One hundred one to be exact.
The Grapevine resident co-wrote Welcome to College! 101 Ways to Rock Your World, a new book filled with advice for those in and entering the world of higher education.
“I was terrified when I went to college. I never had such a stomachache as when I moved into the dorm,” said Grossman, recalling her first day at the University of Oklahoma. “I wish I had something to say, ‘It’s going to be OK.’ ”
Never miss a local story.
Grossman, 23, wrote most of the tips, which include a mix of academic and social:
• Figure out what kind of learner you are.
• Give back to your community.
• Use protection.
Grossman came up with the first 75 on her own, but sought feedback from friends to get a variety of perspectives.
She said embracing the word “yes” is her most important advice.
“College is the time to start experiencing new things. Unless you say yes you'll never see anything new,” she said. “The whole point of being here is making friends and learning things, not just doing homework.”
Grossman graduated from Colleyville Heritage High School in 2009 and from OU in 2013 with bachelor’s degrees in journalism and art history. She also worked part time and was involved in a multitude of activities.
Grossman co-wrote the book with Houston radio personality and motivational speaker Dayna Steele as part of Steele’s Rock Your World series, books that focus on being successful, in everyday life, on the golf course — or in college.
Steele said working with Grossman was a delight and her collegiate track record helped her land the co-author spot.
“Looking at her college career, to be able to do what she did and get two degrees, I knew she was a successful college student,” Steele said.
Grossman said college is also about making choices, such as how much time to sleep.
“I would love to say that I did college perfectly, but sleep was always where I sacrificed,” she confessed. “I would rather have fun and get my homework done than get eight hours of sleep.”
Since graduating, Grossman has worked as a freelance writer, a choice she said that allows her the freedom to travel. Grossman has traveled with her family and studied abroad, visiting 13 countries in three months.
She encourages students to try to see the world.
“It’s one of those things you may never get the opportunity to do again,” she said.
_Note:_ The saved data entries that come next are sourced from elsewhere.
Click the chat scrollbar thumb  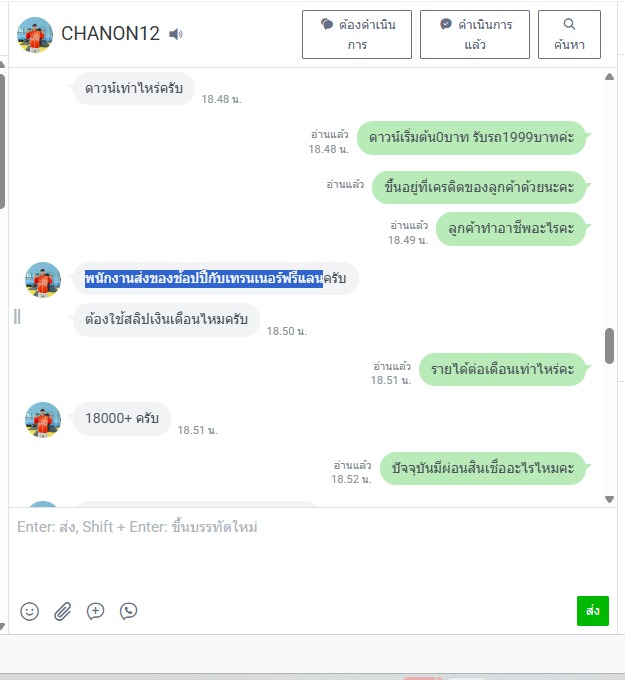click(x=609, y=346)
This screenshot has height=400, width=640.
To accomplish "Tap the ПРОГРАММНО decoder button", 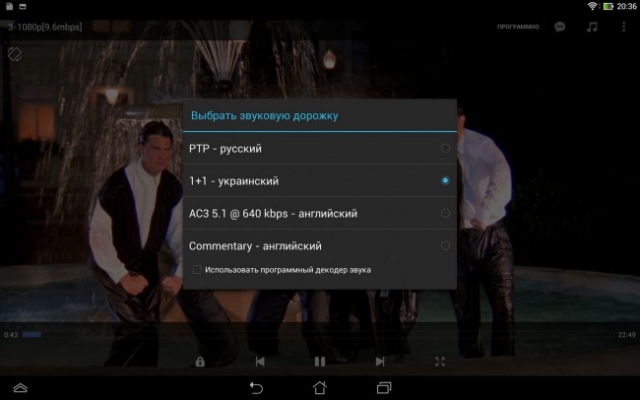I will tap(518, 27).
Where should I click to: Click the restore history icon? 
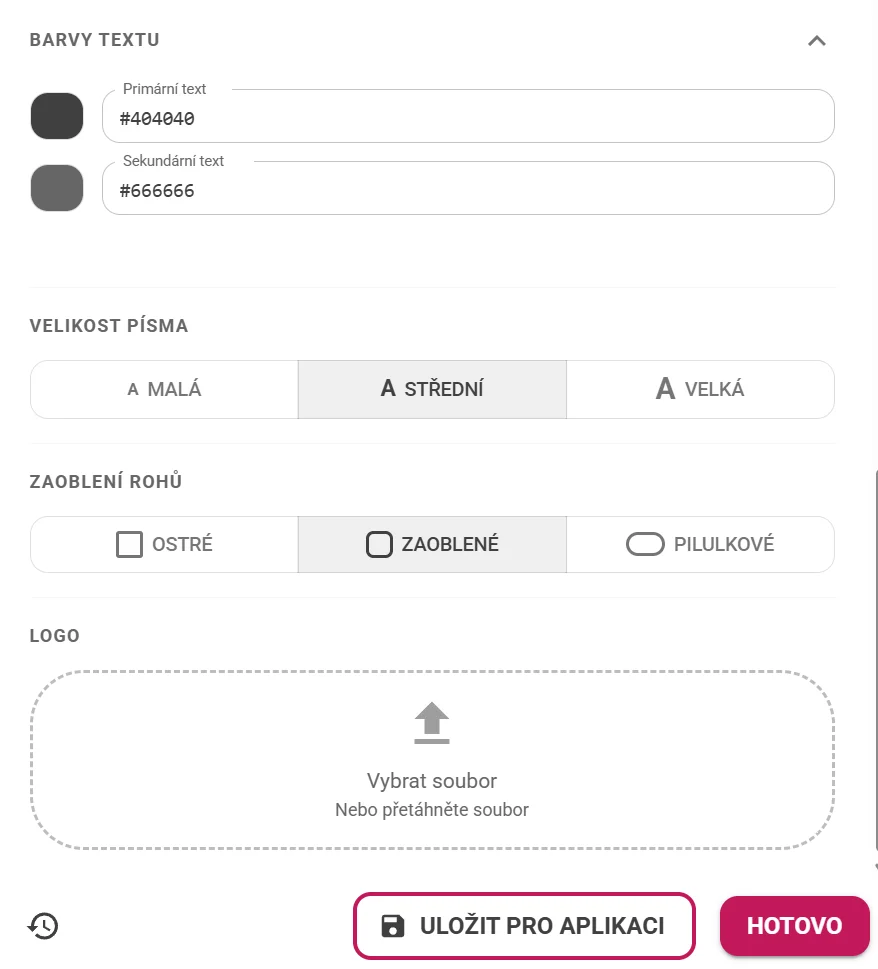click(43, 926)
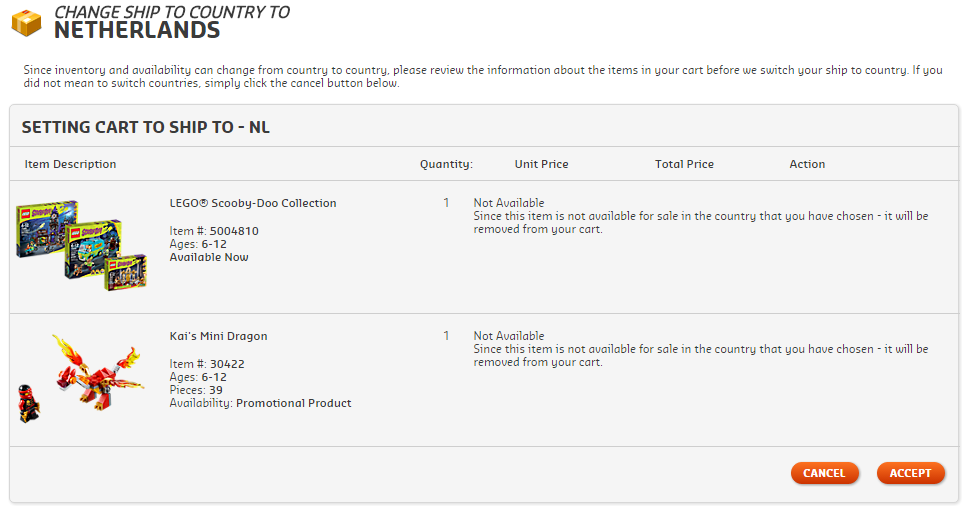Screen dimensions: 969x508
Task: Click the Item Description column header
Action: point(70,164)
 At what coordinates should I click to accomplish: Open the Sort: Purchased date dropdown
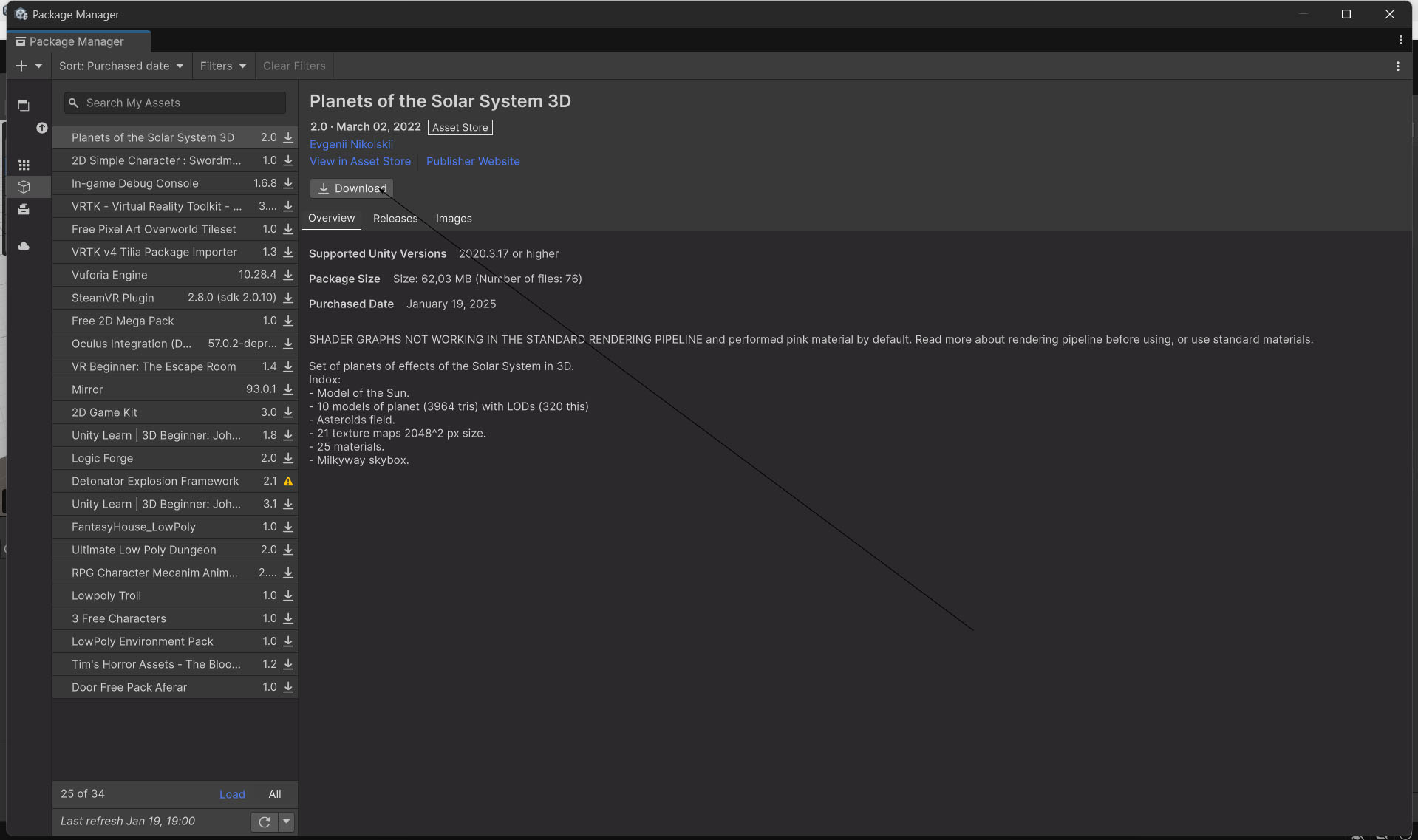[121, 66]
Page’s mother, Lisa Grossman, said her daughter always has been involved in activities and is strong-willed, but not in a difficult way.
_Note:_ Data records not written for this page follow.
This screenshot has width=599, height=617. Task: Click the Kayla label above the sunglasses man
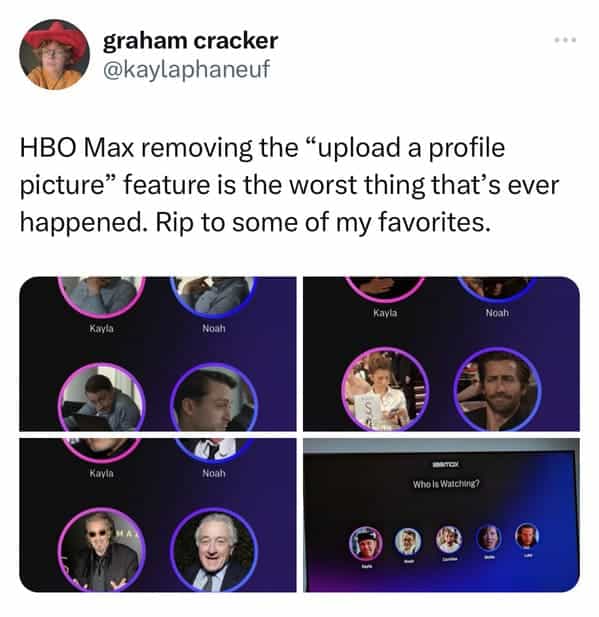click(102, 473)
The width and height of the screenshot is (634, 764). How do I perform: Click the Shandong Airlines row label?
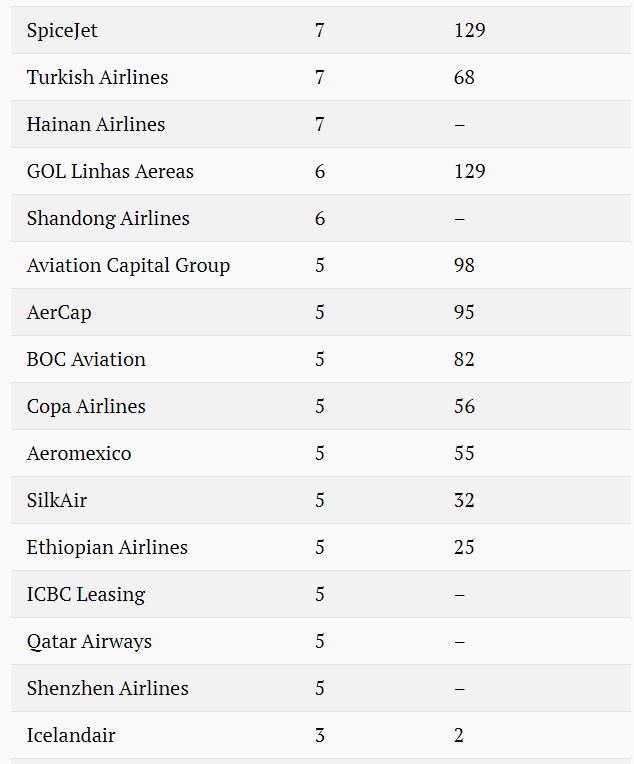click(108, 219)
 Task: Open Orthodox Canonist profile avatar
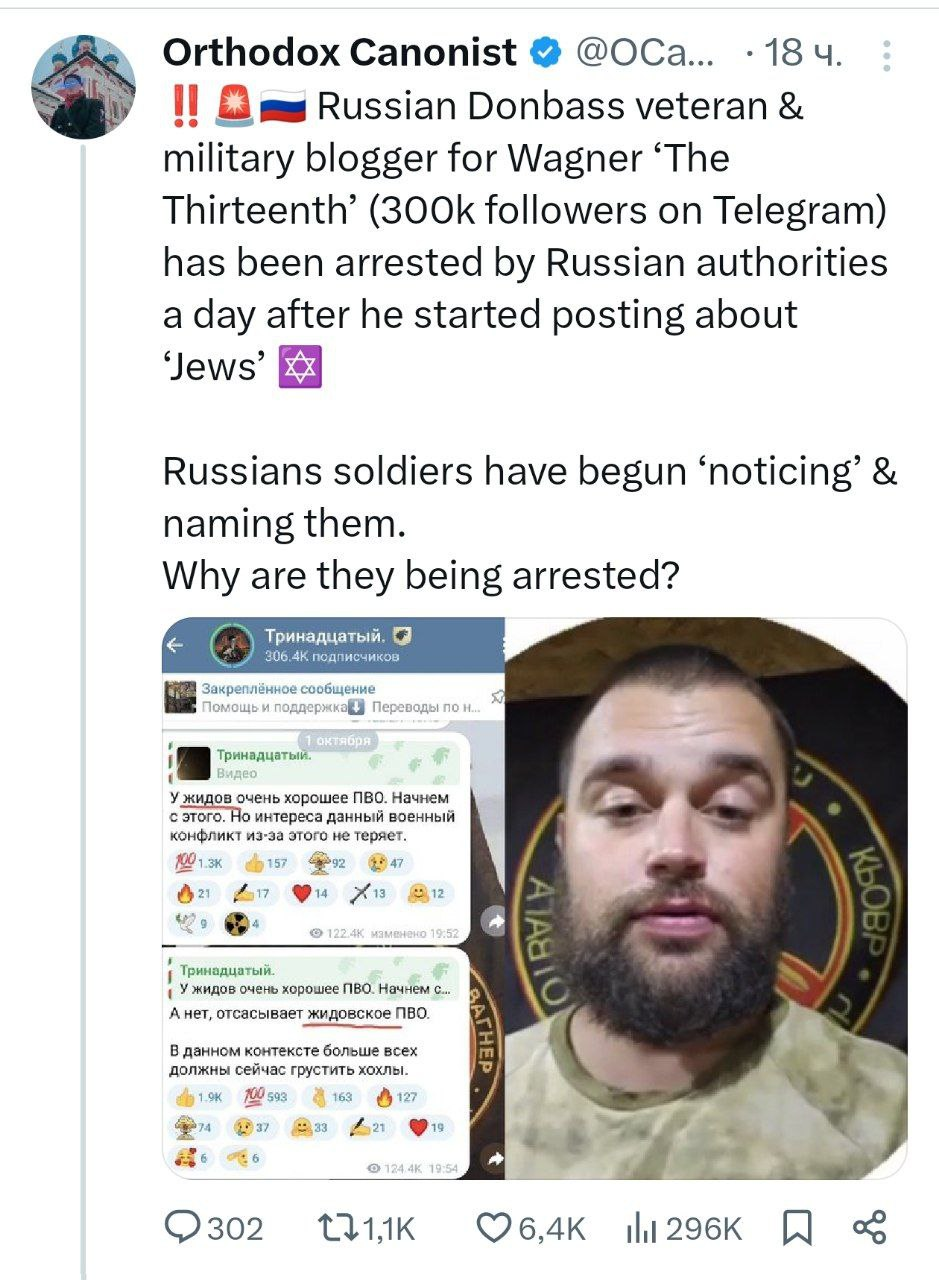click(x=83, y=86)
“She’s always the happiest when she’s busy,” Lisa Grossman said. “She’s very tender-hearted and empathetic, but also strong and dedicated to the task at hand.”
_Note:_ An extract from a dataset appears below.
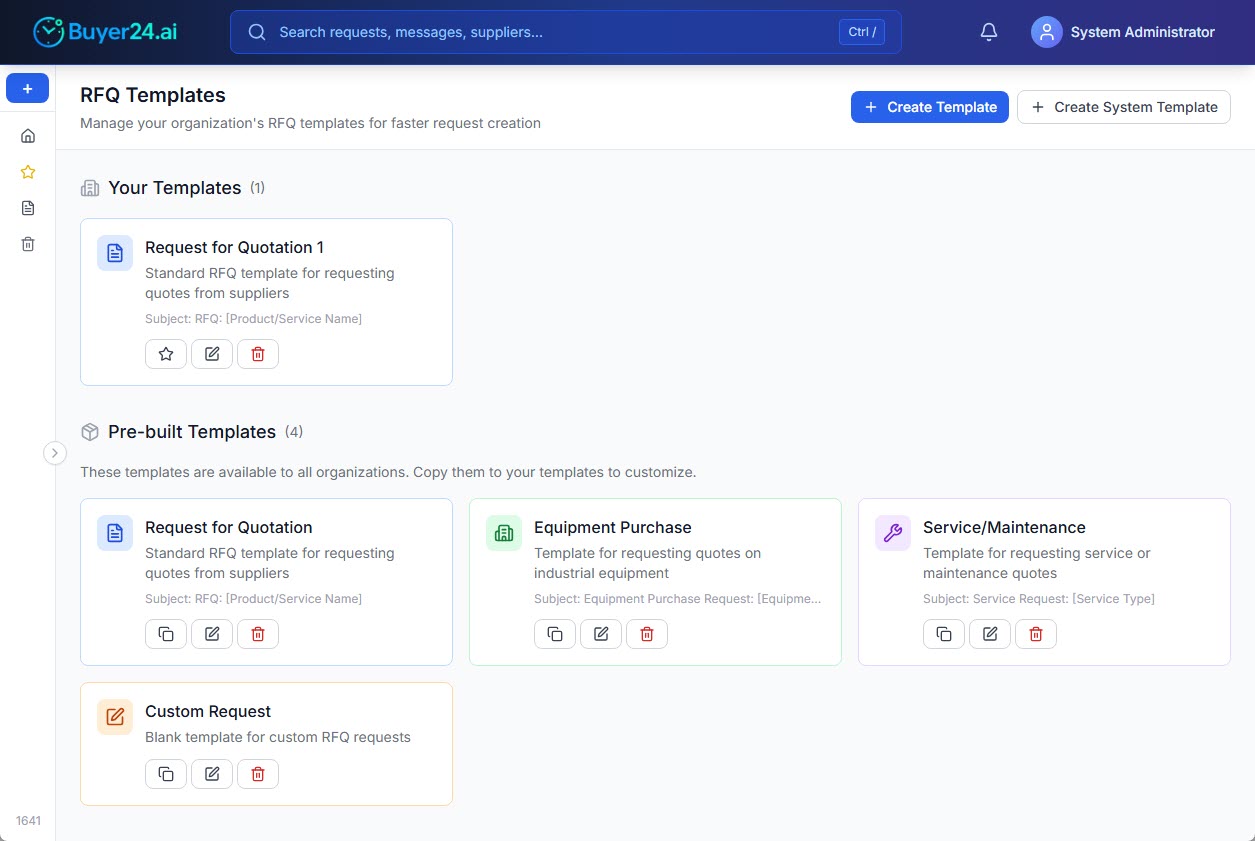
Task: Expand the collapsed sidebar with the chevron
Action: pyautogui.click(x=55, y=452)
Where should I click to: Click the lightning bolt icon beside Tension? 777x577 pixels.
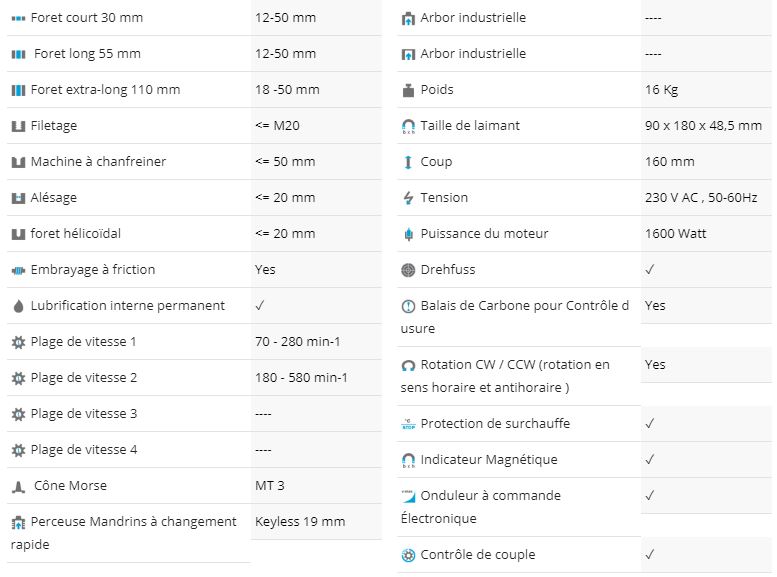(x=408, y=198)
Page dedicated the book to her father, Richard Grossman, who died of a heart attack before her second semester of college. She and her father flew airplanes together and she kept one of his phrases close to her heart to get through college.
“One of his favorite phrases was ‘Land on the numbers every time,’ referring to the numbers on the approach end of the runway,” she said. “He meant that I should aim to do my very best at all times. It’s a lesson that has pushed me to work hard even when I get tired and stressed.”